Source data:
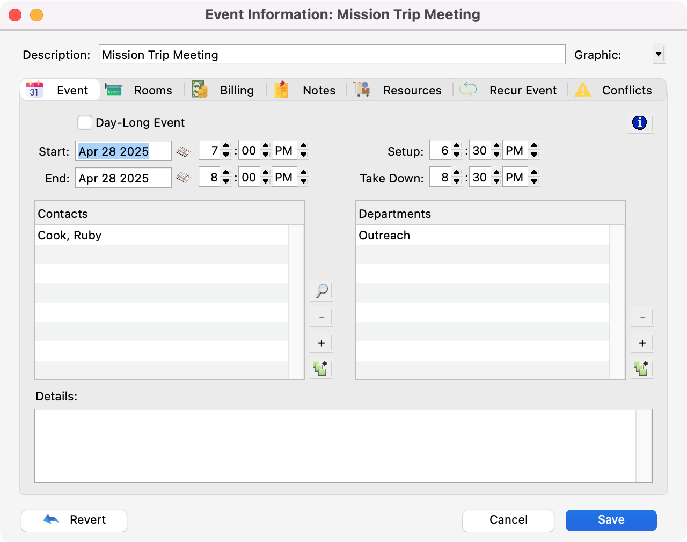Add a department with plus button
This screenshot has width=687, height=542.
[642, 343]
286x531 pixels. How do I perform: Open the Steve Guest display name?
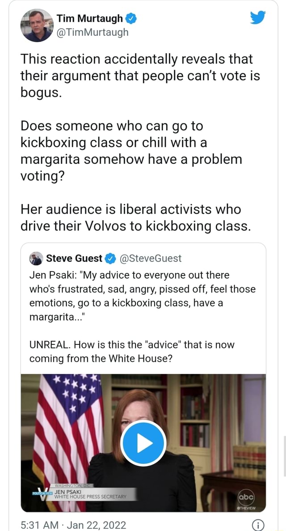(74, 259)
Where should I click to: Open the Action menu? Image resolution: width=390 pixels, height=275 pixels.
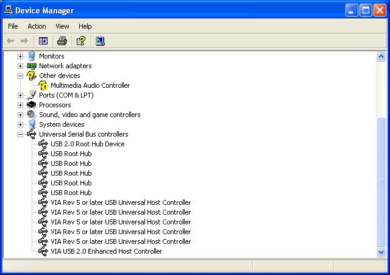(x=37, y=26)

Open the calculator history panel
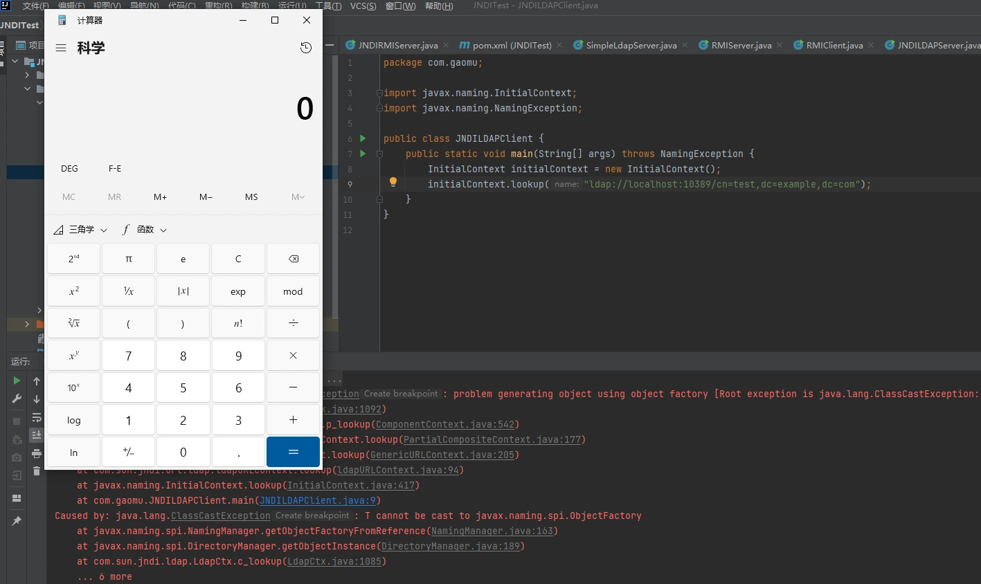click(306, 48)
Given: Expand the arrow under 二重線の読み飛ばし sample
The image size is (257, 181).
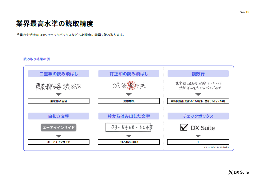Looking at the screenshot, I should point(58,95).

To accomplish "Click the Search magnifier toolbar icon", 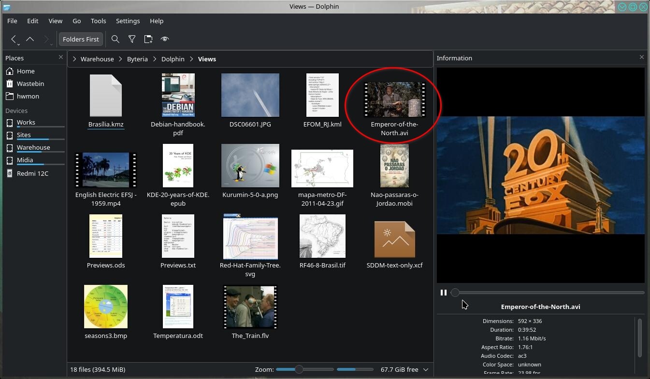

**Task description:** Copy out, with no pictures, the lines from the one containing "Where should I" through the last line of the data above, both ends included and each word unchanged.

**Your solution:**
Where should I click to: Open the Action menu? Image resolution: width=390 pixels, height=275 pixels.
(x=37, y=26)

Open the calculator history panel
click(306, 48)
Given: Expand the arrow under 二重線の読み飛ばし sample
The image size is (257, 181).
Looking at the screenshot, I should point(58,95).

To accomplish "Click the Search magnifier toolbar icon", 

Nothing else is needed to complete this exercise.